#### EXERCISE
Please write out the lines below word for word, leaving the pictures out.

----- RECORDS FOR PROCESSING -----

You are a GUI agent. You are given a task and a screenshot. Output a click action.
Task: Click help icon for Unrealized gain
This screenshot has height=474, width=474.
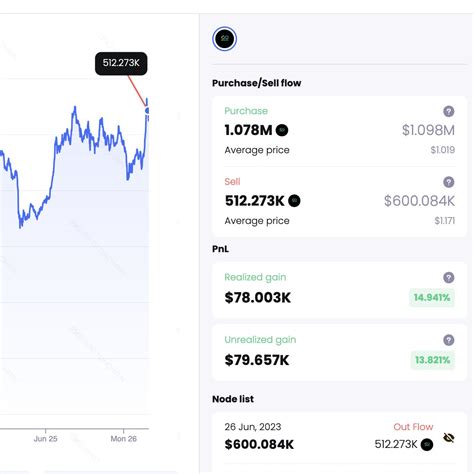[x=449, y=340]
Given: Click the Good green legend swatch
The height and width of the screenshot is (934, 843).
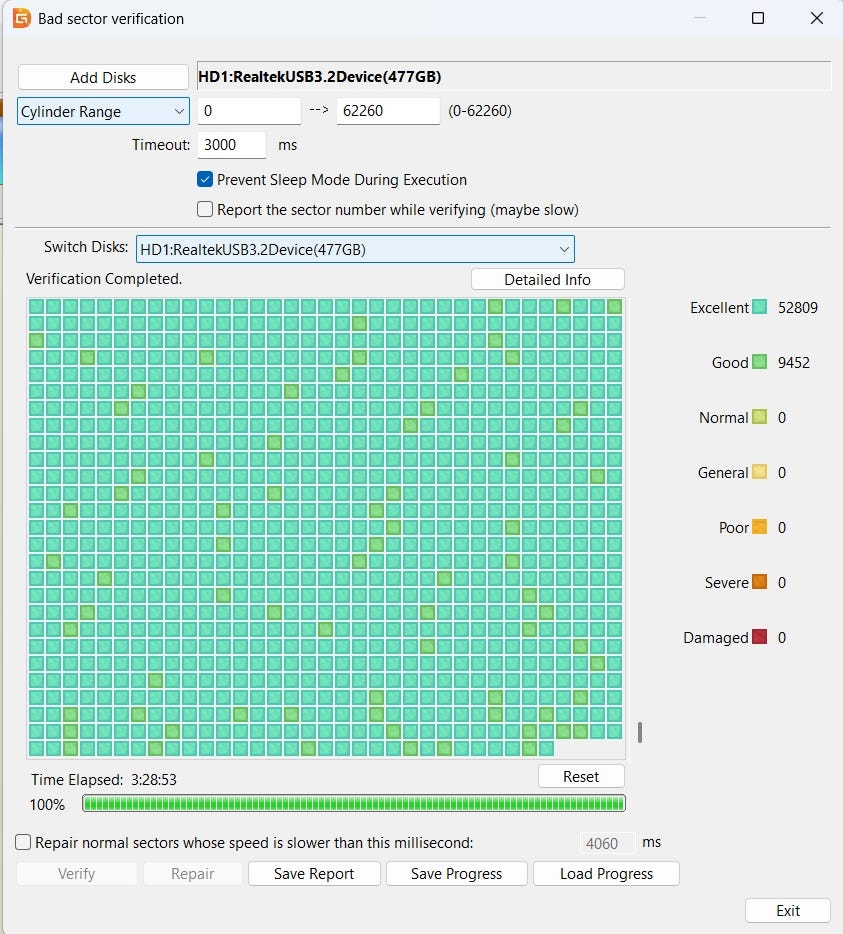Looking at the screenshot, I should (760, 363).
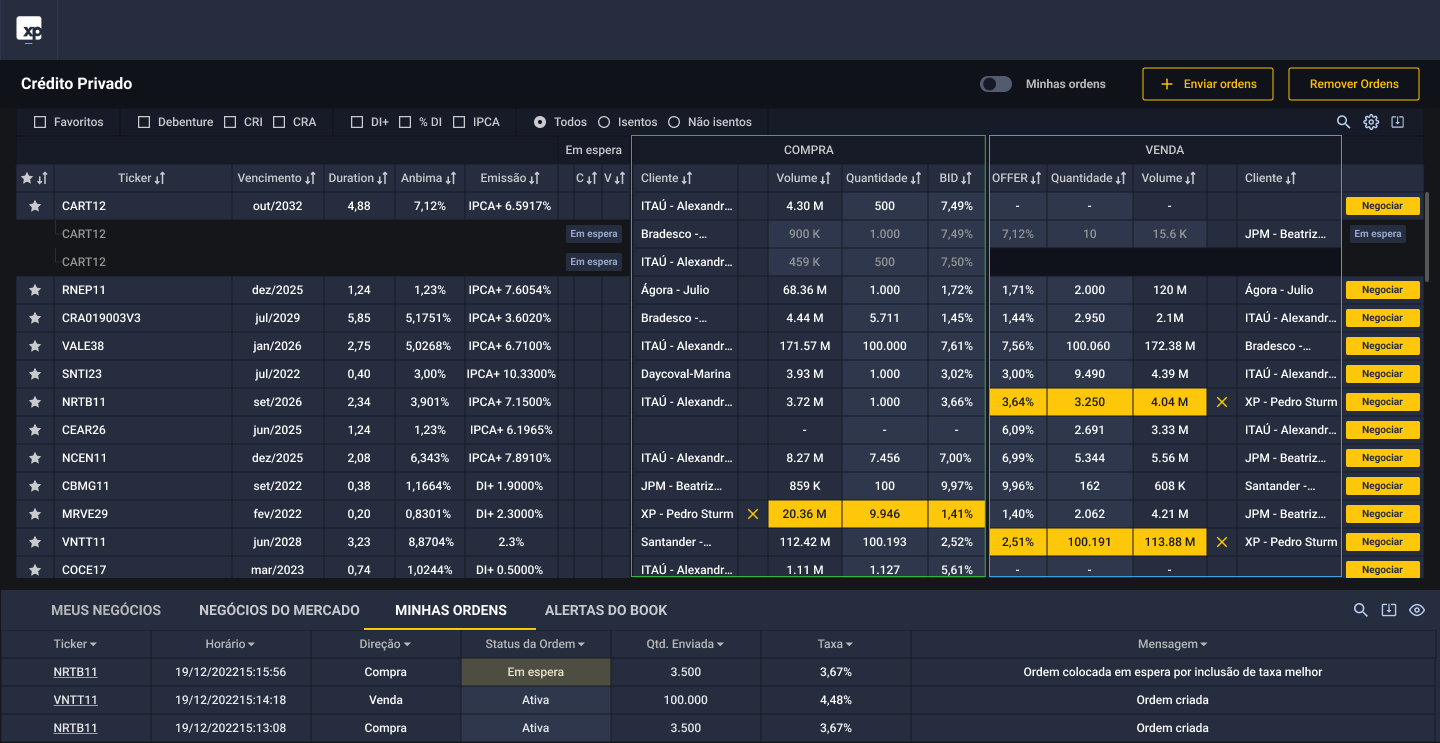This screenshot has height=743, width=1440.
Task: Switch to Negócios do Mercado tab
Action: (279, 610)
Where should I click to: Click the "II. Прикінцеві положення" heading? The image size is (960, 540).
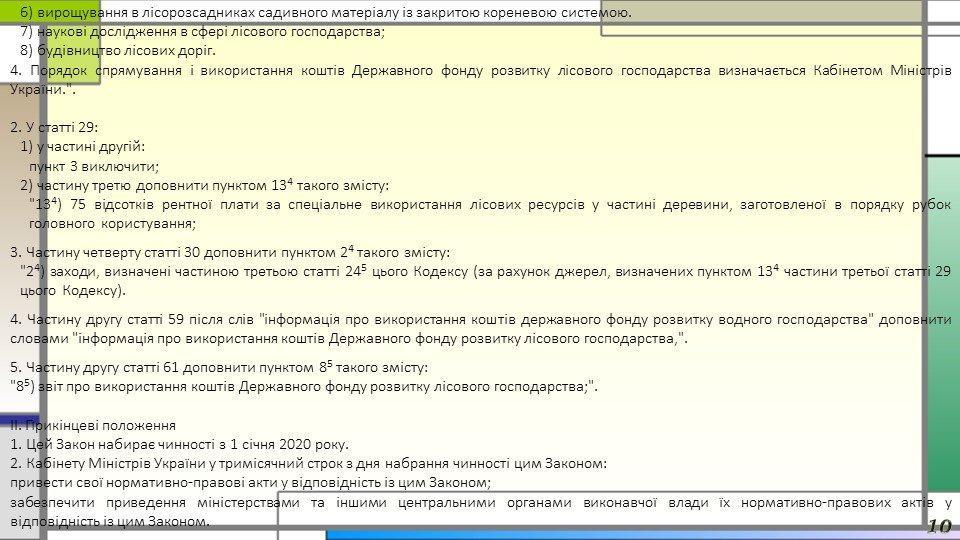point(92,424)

-----

#### RESULT FOR THIS TASK
You are a GUI agent. You are given a task and a screenshot. Output a click action.
Task: Click help icon for Unrealized gain
This screenshot has height=474, width=474.
[x=449, y=340]
Given: Click the Good green legend swatch
The height and width of the screenshot is (934, 843).
Looking at the screenshot, I should (760, 363).
This screenshot has height=743, width=1440.
Task: Switch to Negócios do Mercado tab
Action: (279, 610)
Where should I click to: Click the "II. Прикінцеві положення" heading? The image size is (960, 540).
point(92,424)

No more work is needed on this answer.